August 2, 2019 at 7:14 pm
Hi,
We have a stored procedure which is executing during a batch job and it is taking 7 seconds to complete and that batch job runs hours to complete. And I'm seeing this procedure called continuously during the batch job and each RPC:completed is taking 7 seconds and returing same rows
Started troubleshooting this procedure and I have noticed that this procedure has 2 views that are selected rows joining several tables.
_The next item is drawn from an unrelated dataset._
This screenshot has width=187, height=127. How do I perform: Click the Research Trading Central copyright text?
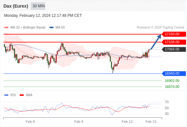click(x=160, y=28)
So, is having views in stored procedures good idea? Should we make those views to permanent tables to improve the performance?
August 2, 2019 at 7:52 pm
A much better idea is to find out why the batch job is taking 7 hours. Is it actually because this stored procedure taking 7 seconds? While that may certainly appear to be the problem, I suspect that the batch job is a load of RBAR that needs to be fixed so that it doesn't have to call the stored procedure (I'm making a bit of an assumption here) once for every row or whatever in the overall batch job.
--Jeff Moden
Change is inevitable... Change for the better is not.
August 6, 2019 at 1:25 pm
If the stored procedure is returning the same results each time, it might be worth amending it to store those results in a table that can be referred to whenever necessary. Then you only need to call the stored procedure once at the start of the job. That said, it doesn't sound as if the stored procedure and its views are the only problem (as Jeff suggested).
August 6, 2019 at 1:45 pm
There's nothing inherently wrong with views in stored procedures. However if the data from the view doesn't change during the entire batch process you might consider preloading the data into a staging table and using that in the SP instead of querying the view every time.